- _Instructions to follow_:
Say how many lines below have "agent" in them, giving the number alone.

- _Data provided_:
[Start of section]

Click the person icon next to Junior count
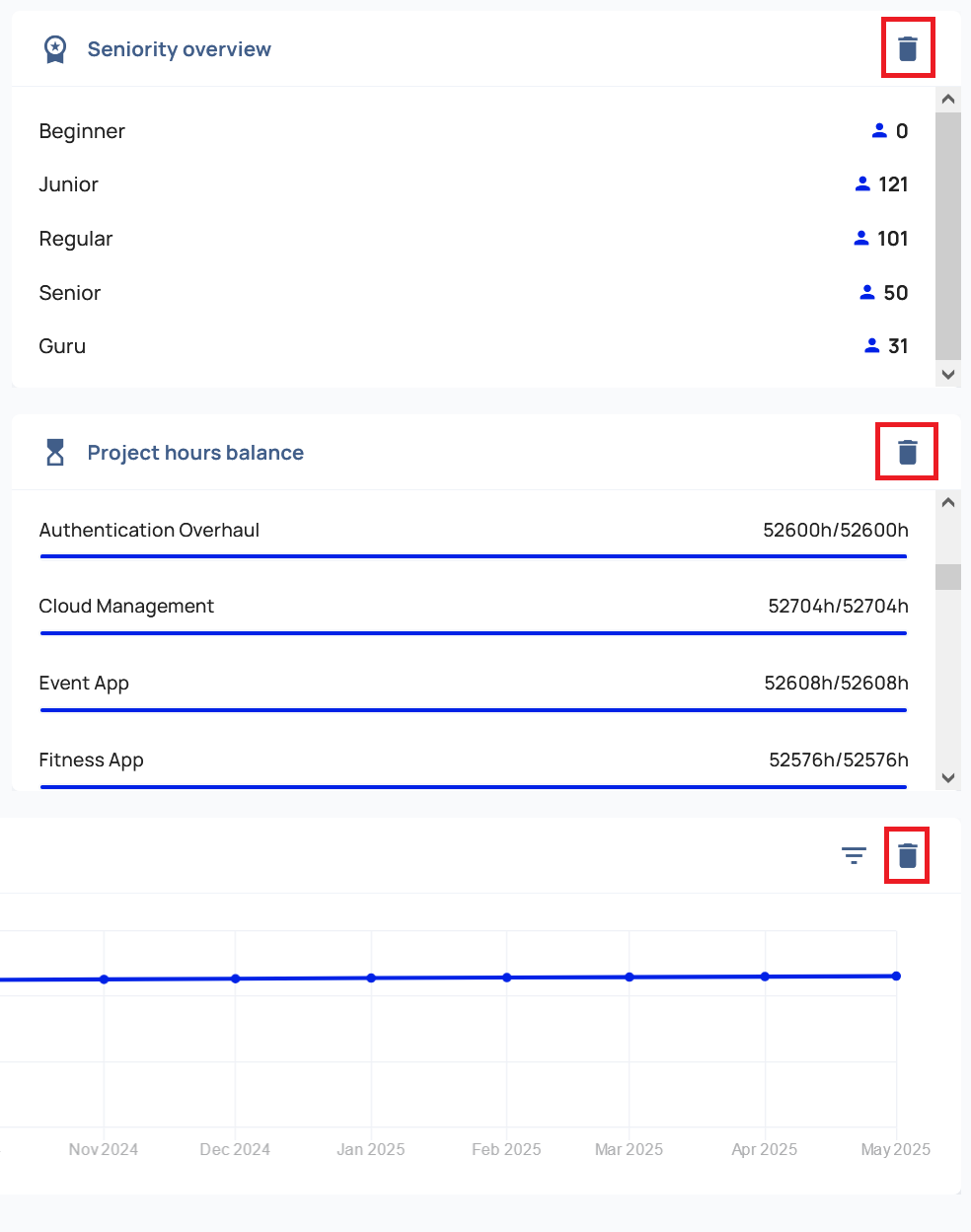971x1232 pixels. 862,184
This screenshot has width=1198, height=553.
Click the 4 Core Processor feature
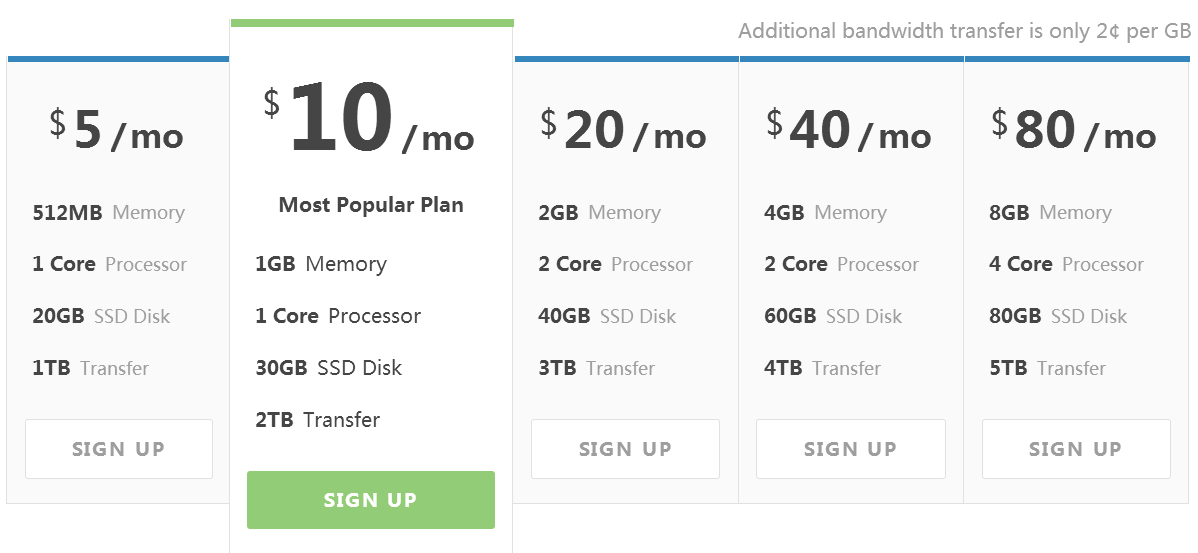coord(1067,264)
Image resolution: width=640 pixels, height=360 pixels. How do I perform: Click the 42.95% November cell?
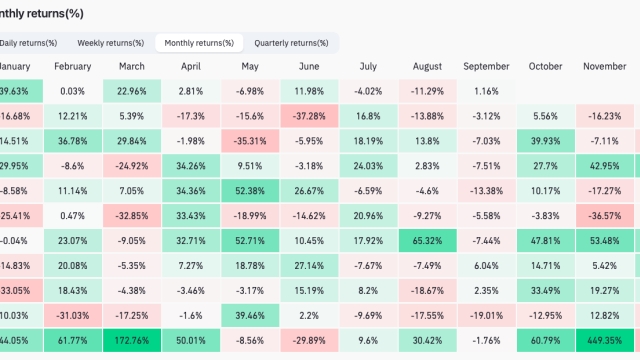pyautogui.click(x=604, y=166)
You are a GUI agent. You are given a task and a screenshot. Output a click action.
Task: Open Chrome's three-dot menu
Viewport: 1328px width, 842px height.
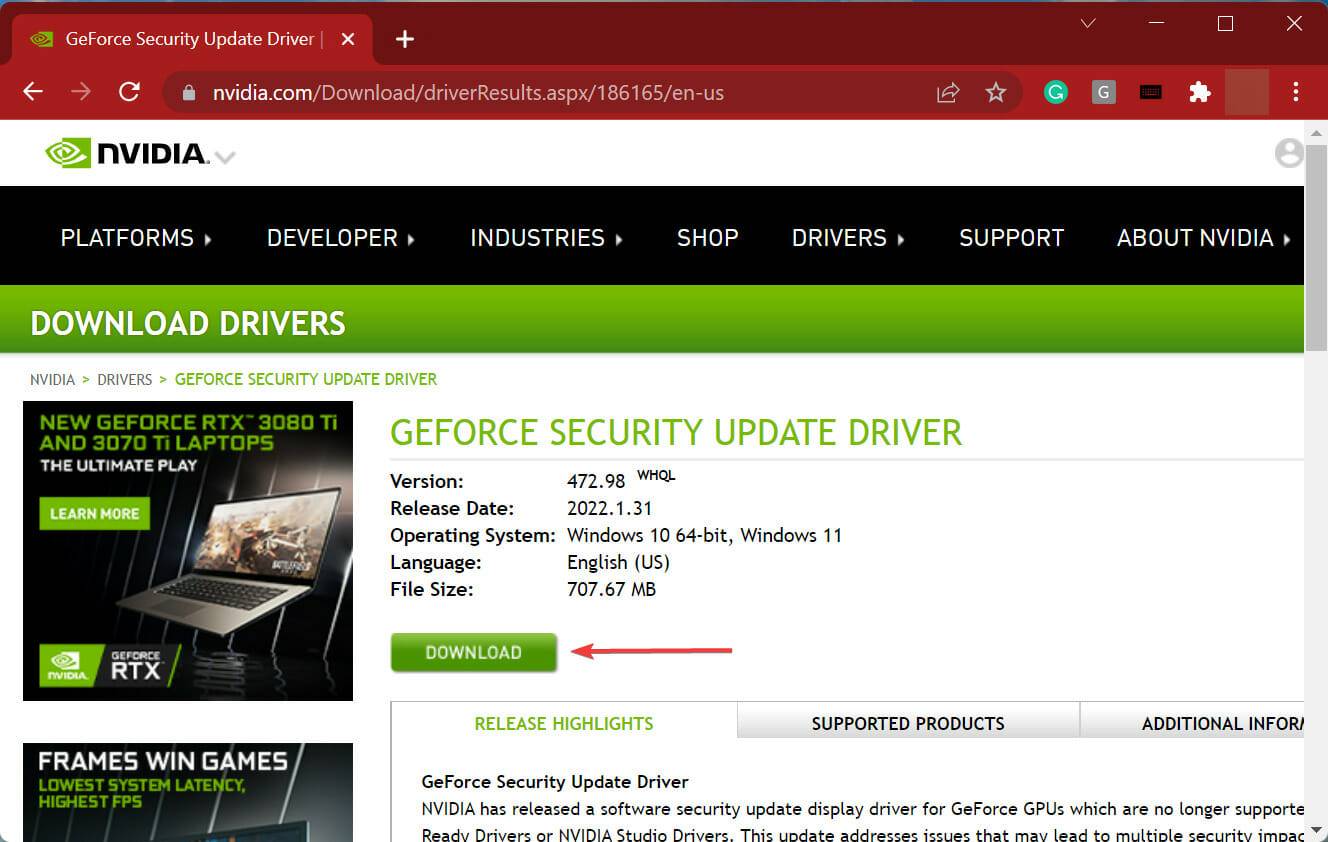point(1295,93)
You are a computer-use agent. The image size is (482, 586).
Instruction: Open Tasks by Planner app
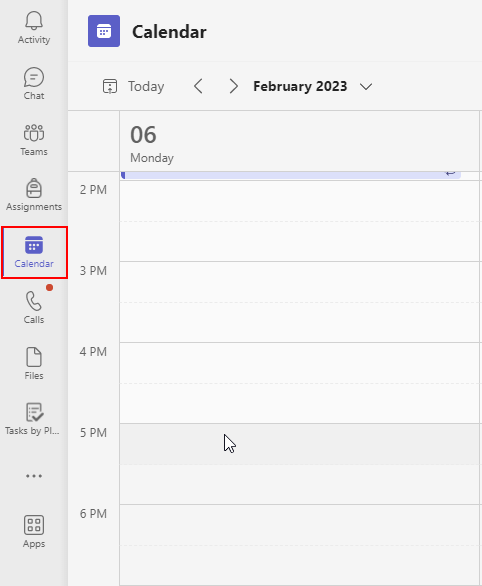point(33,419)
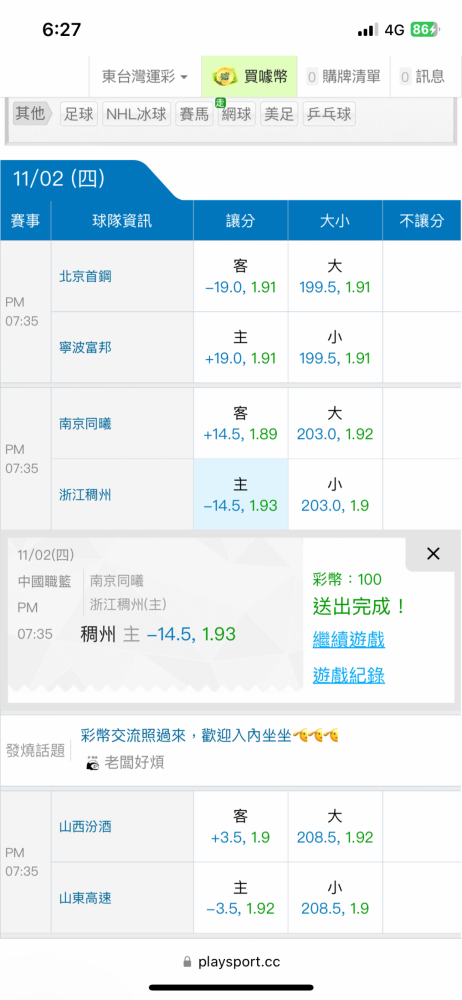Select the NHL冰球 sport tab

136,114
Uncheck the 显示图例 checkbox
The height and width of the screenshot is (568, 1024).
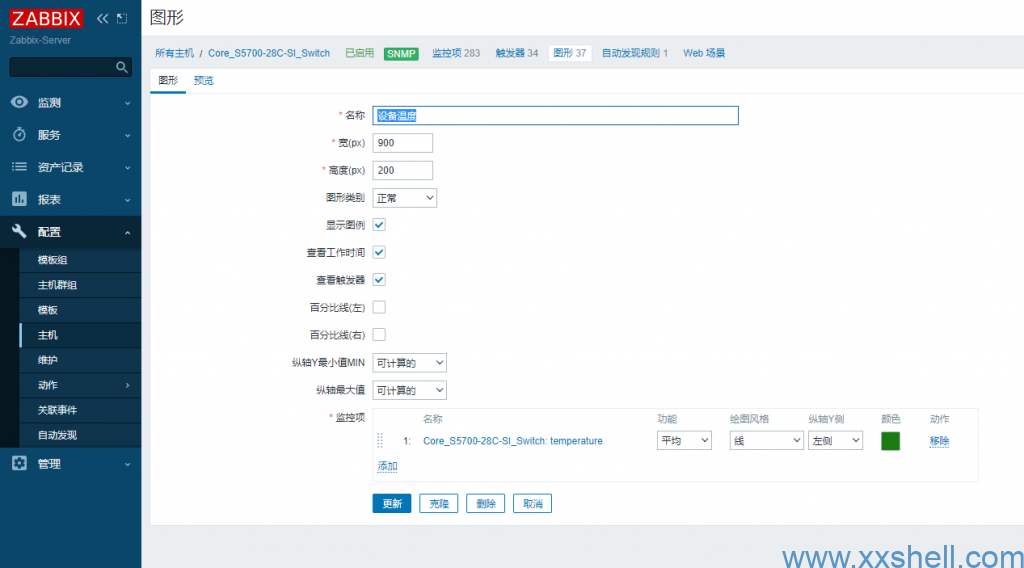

[End of section]

- _Solution to the exercise_:
2